Sorry Glen, social justice and religion go hand-in-hand

Sorry Glen, social justice and religion go hand-in-hand

As I read last week’s JTA story about television talk show host Glen Beck denouncing “social justice” as something that has no place in religion, I could feel a hole burning in my wallet.
Tucked away there was a small card from the Union for Reform Judaism. Printed on the card, in Hebrew and in English, is this social action blessing:
“Praised are you, Eternal God, Sovereign of the universe, who hallows us with Your mitzvot and commands us to pursue justice.”
Caught.
That’s right, Beck has outed me. I’m a religious Jew, and I believe in social justice. We read this prayer before the start of social action committee meetings at our temple.
And every night, while the world sleeps, we social justice-believing Jews are hard at work dreaming up new ways to spread our insidious message of social justice for all.
It’s a vast international conspiracy and ole Glen has dug it out. It’s not as juicy as “The Protocols of the Elders of Zion,” but, hey, what do you want from talk show TV?
But what Beck doesn’t touch with a 10-foot pole is that our conspiracy has already succeeded. You see, Beck is in the minority; whether you’re a Jew or a Christian, liberal or conservative, religious or secular, chances are you believe in some form of social justice.

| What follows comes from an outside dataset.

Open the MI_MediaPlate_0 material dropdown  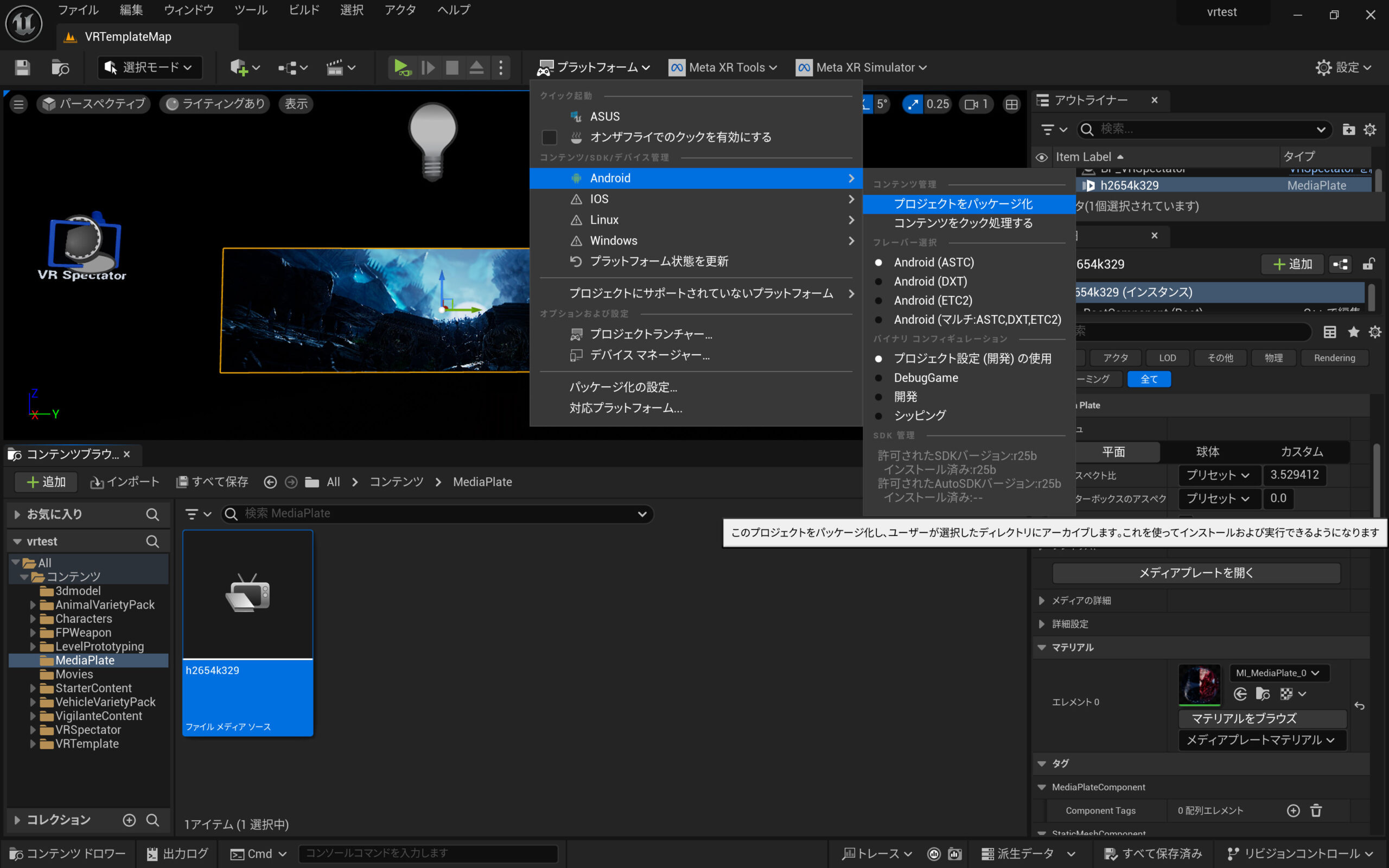click(x=1278, y=673)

Here’s the rub: we don’t agree, even among Jews or among coreligionists of other faiths, what social justice actually is. Indeed, what might be social justice to a religious Muslim might be downright repugnant to a liberal Jew, and vice versa. And Reform and Orthodox Jews can have very different ideas of social justice as well. And liberal and fundamentalist Christians and …

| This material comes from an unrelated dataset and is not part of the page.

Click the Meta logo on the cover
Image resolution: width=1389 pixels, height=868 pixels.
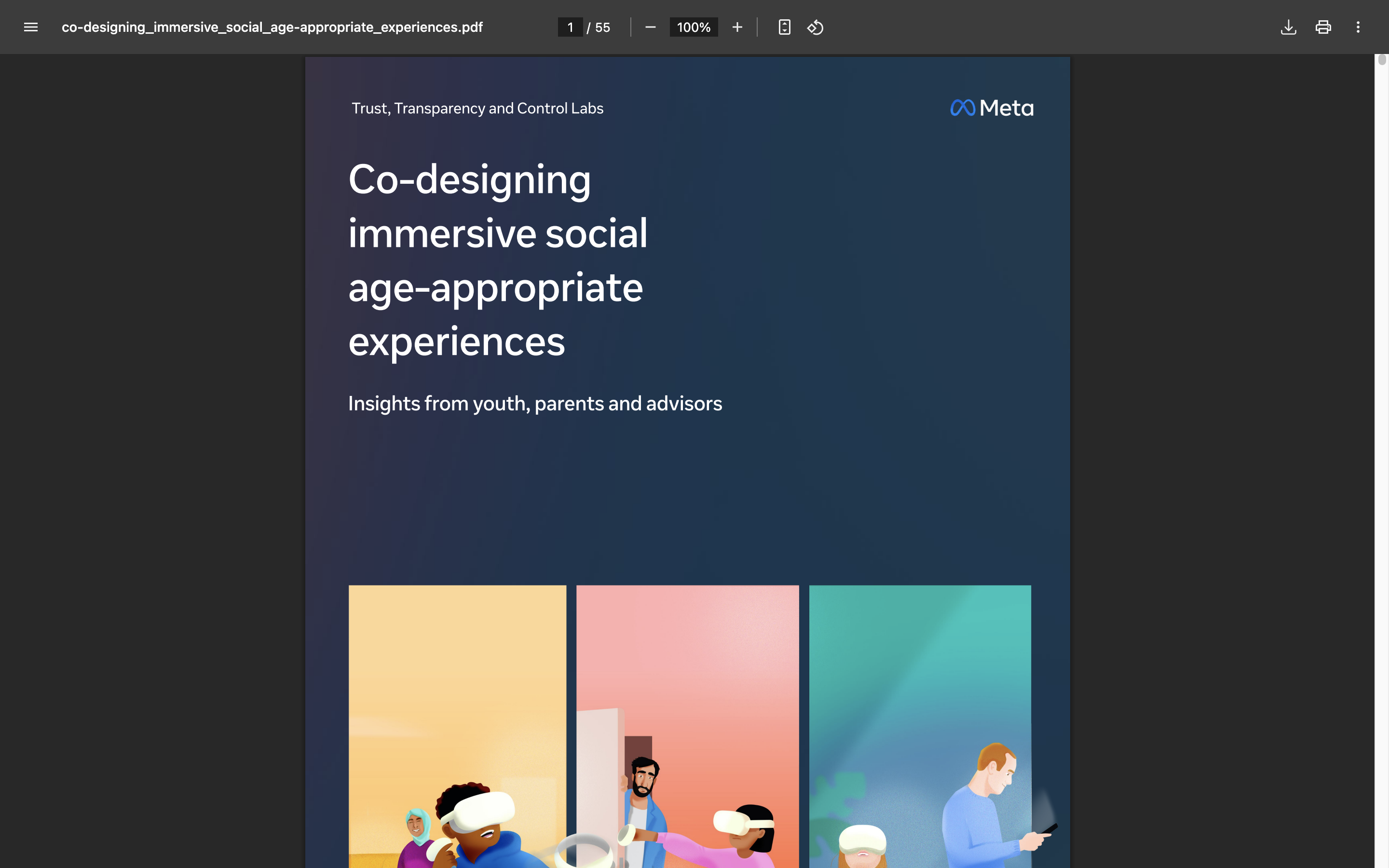click(x=992, y=108)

Well, you get the idea. Even though we social justice conspirators have disseminated our message, it got garbled in the transmission. Everyone is reading it their own way.
If you are anti-abortion, believing it to be murder, you believe in social justice. If you think it’s wrong to bring a child into the world without the means to care for it, then that is social justice, too.

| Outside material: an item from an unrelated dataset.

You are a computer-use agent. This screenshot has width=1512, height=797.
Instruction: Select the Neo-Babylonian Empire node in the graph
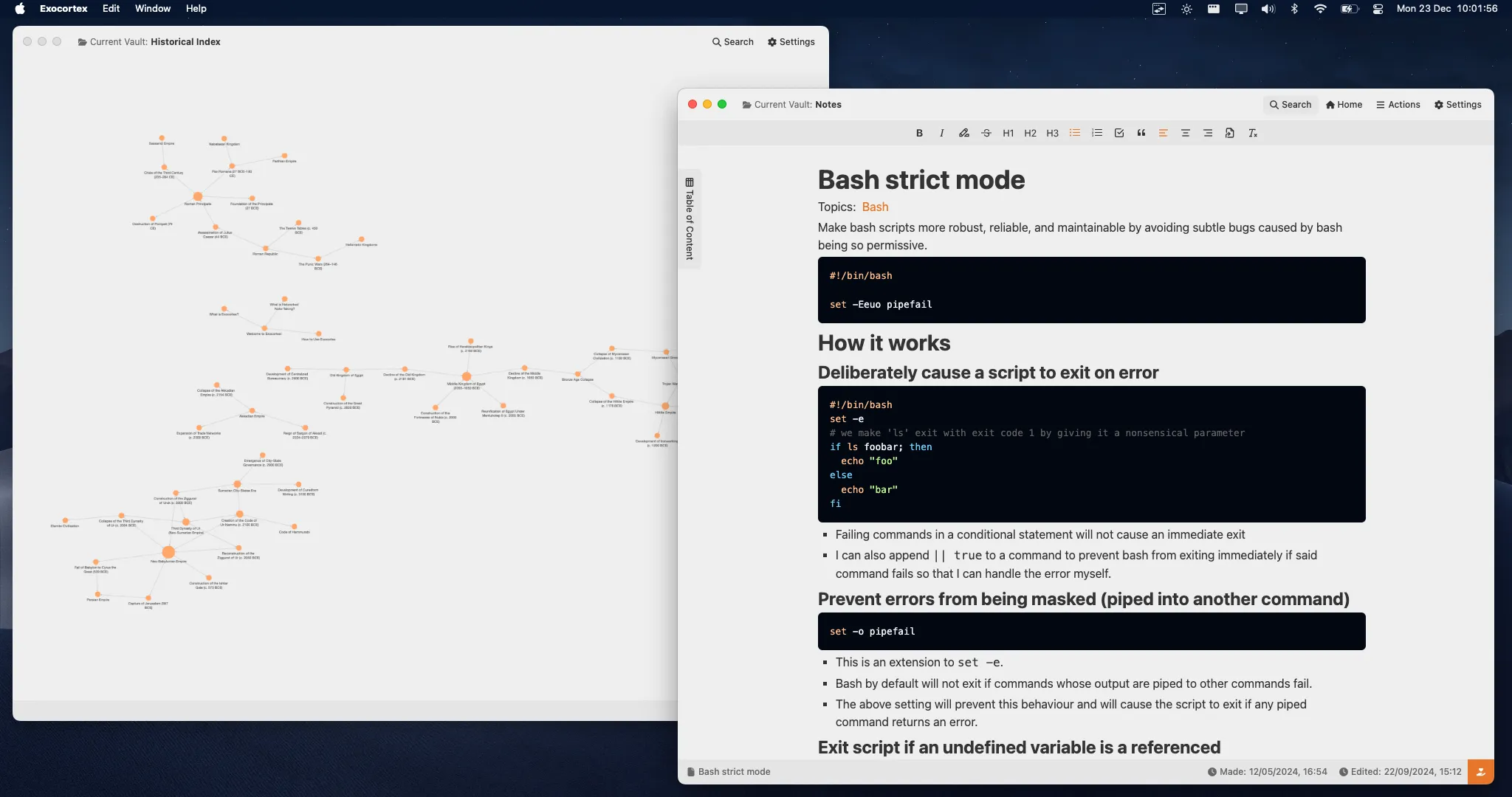click(168, 551)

If you believe Americans have a right to health care and to be free from fear of hunger, that is social justice. If you think Americans have a God-given right to keep what they earn by the sweat of their brows without big brother taxing it, you guessed it, that’s social justice, too.
If you believe you have a right to pray in schools, that’s social justice. If you believe Jewish kids have a right to attend a public school without hearing The Lord’s Prayer over the intercom — yep, social justice.
The problem is, social justice is a great goal, but the roads leading to it are many and very much open to debate.
That doesn’t mean we shouldn’t strive for it. Messy as the social justice concept is, it’s rather inherent in any religion that believes in the goodness of man.
Now if you’ll excuse me, I’m late for another conspirators meeting.